I've been trying to figure out what "tweaking" would preserve the Mueller MDA. The charter amendment applies to pending agreements which make the payment of financial incentives "contingent on or subject to the city's appropriation of funds for the payment of the Financial Incentive." The Mueller agreement contains this language in several places, so the charter amendment would clearly apply to it. Perhaps Rogers means the agreement could be modified to remove this language, but that won't happen before election day. And it's unclear, to me at least, that the agreement could be saved by deleting this language after the charter amendment takes effect. Perhaps Rogers means that the Mueller incentives can be rolled into a Tax Increment Financing District; that would seem to require more than a few tweaks, though.
The city is also paying for park and pond upkeep at Mueller and for off-site utility projects, such as new water and sewer lines that will serve Mueller and nearby areas. As it sells off parcels of the airport land to Catellus to develop, the city is reinvesting that money in infrastructure at Mueller. Those strategies would be all be banned under Proposition 2, Cousar said.
Rodgers said the claim that pond or park money would be affected by a referendum targeting a retail project is absurd. And he notes that Proposition 2 exempts agreements in which the city shares the cost of infrastructure with a developer.
But Cousar said Mueller wouldn't be exempt, because the city is contributing more money than a typical cost-sharing agreement to get the kind of project it wants.

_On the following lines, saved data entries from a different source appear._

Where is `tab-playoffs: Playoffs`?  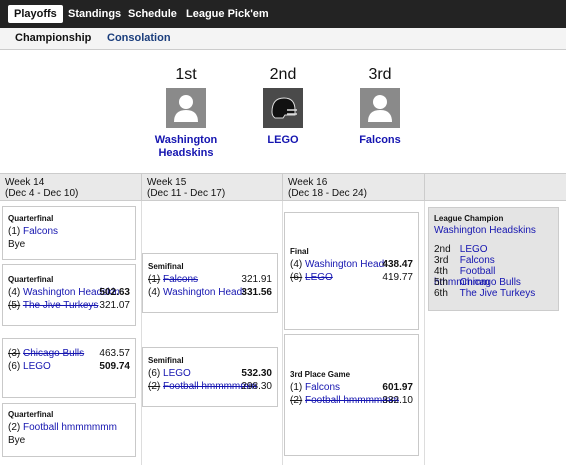
tab-playoffs: Playoffs is located at coordinates (36, 14).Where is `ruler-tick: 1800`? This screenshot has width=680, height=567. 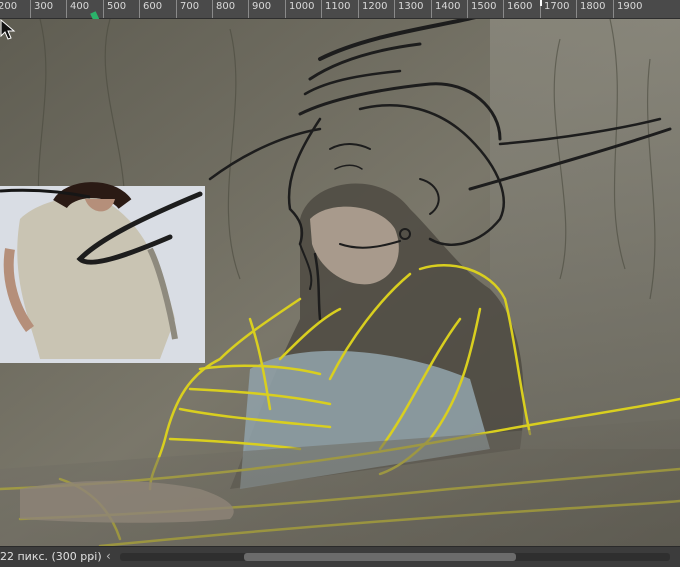
ruler-tick: 1800 is located at coordinates (590, 9).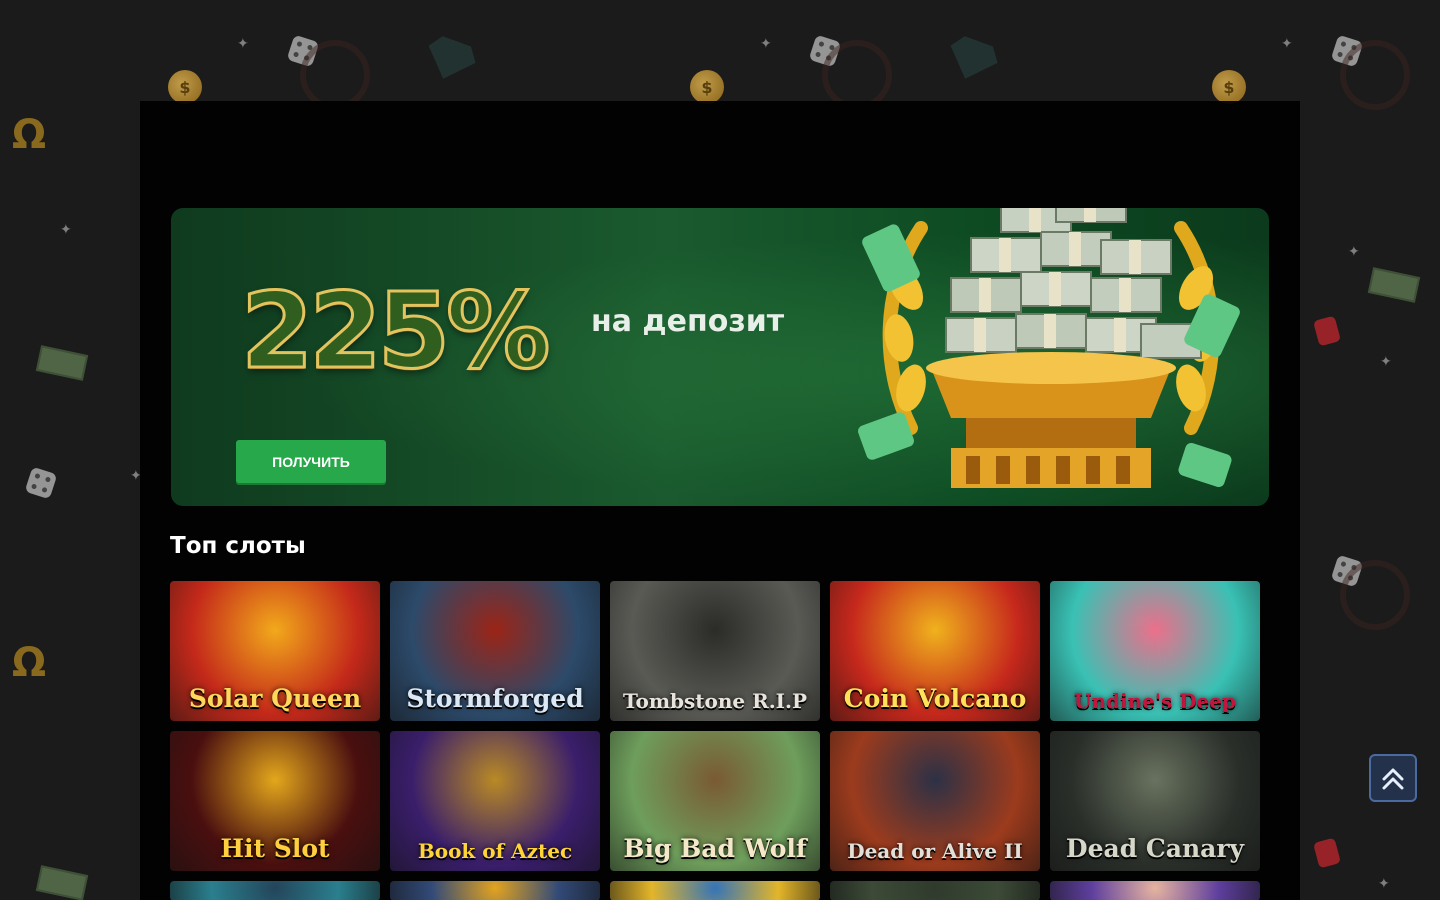  What do you see at coordinates (311, 462) in the screenshot?
I see `get-bonus-button: ПОЛУЧИТЬ` at bounding box center [311, 462].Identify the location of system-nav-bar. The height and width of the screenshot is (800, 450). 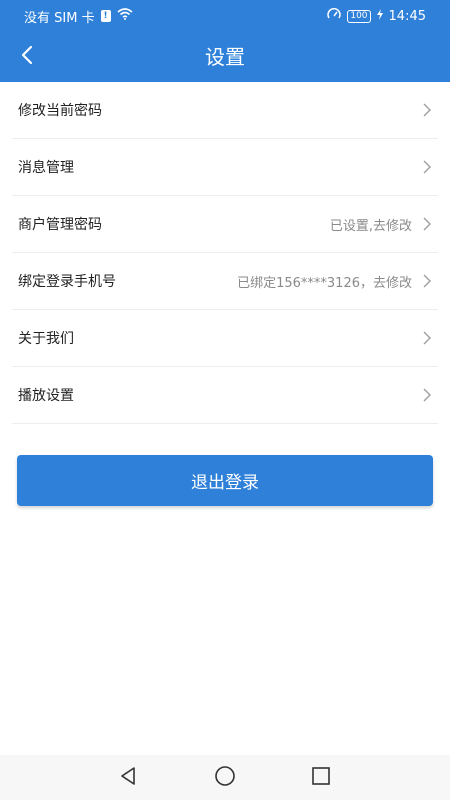
(225, 778).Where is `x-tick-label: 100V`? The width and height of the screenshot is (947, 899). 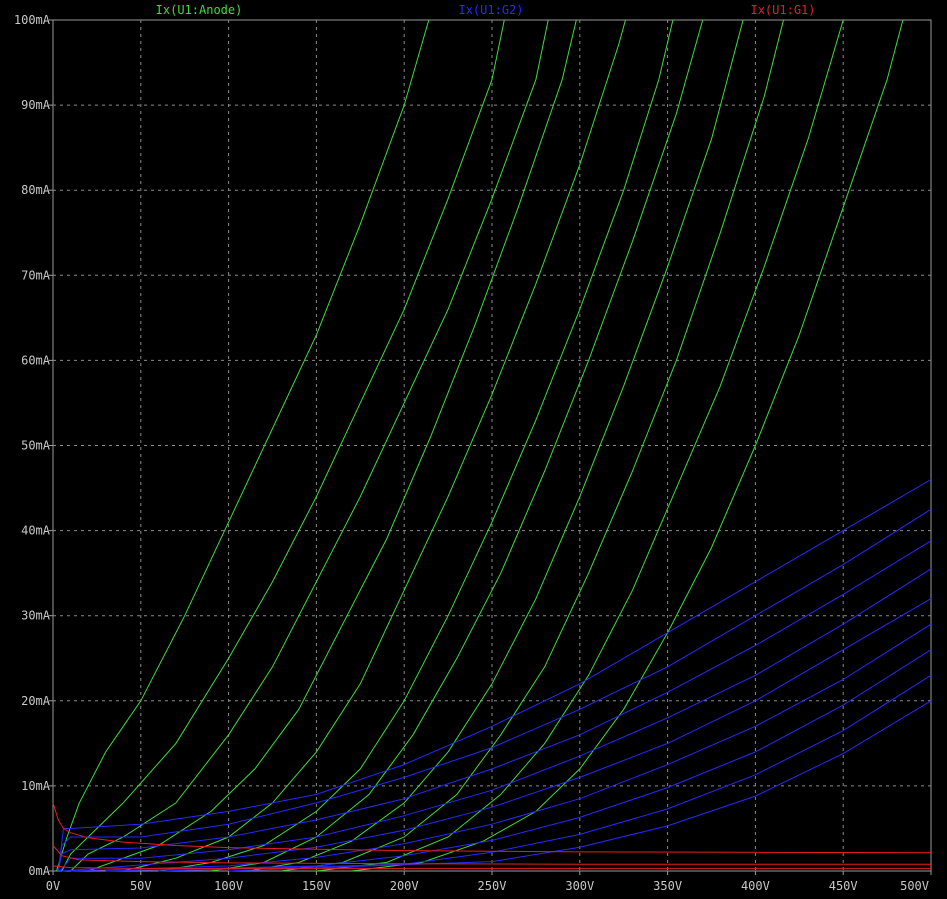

If Proposition 2 passes, "key financial underpinnings would be affected. It won't be a simple fix," said Matt Whelan, a senior vice president at Catellus. "The agreement we have right now is producing results. We just want to keep doing what we're doing."
There is nothing absurd about arguing that the charter amendment will apply to the park and pond upkeep. The charter amendment bars financial incentives "in connection with the development or re-development of any real property that includes one or more Retail Uses." The charter amendment, in other words, doesn't just bar incentives for retail uses, it bars incentives for any development that includes a retail use, even if the incentive is unrelated to the retail use. (I've argued the charter amendment is overly broad for just this reason.)
The charter amendment does include an exception for infrastructure improvements. That exception permits
cost participation by the city in constructing street or utility improvements (as, for example, over sizing of utility improvements to accommodate future development) consistent with generally applicable city policies and practices, provided that the developer's or owner's share of such costs fairly and reasonably approximates the cost of construction of such improvements suitable to serve the improvements and uses intended by the developer or owner of a Retail Use benefited thereby.
Clear as mud, right? Who knows.
I'm sure the charter amendment raises dozens of issues for Mueller, and I'm sure Catellus and the City will develop strategies for preserving the Mueller agreement if the charter amendment passes. I doubt that even the City and Catellus, however, know for sure which strategies will work and which won't, and won't know until they've been sorted out in court. A non-expert like me certainly has no chance of sorting it all out.
The main conclusion I draw from all this: If you hear some layman claiming that the charter amendment won't affect Mueller, rest assured he doesn't really know.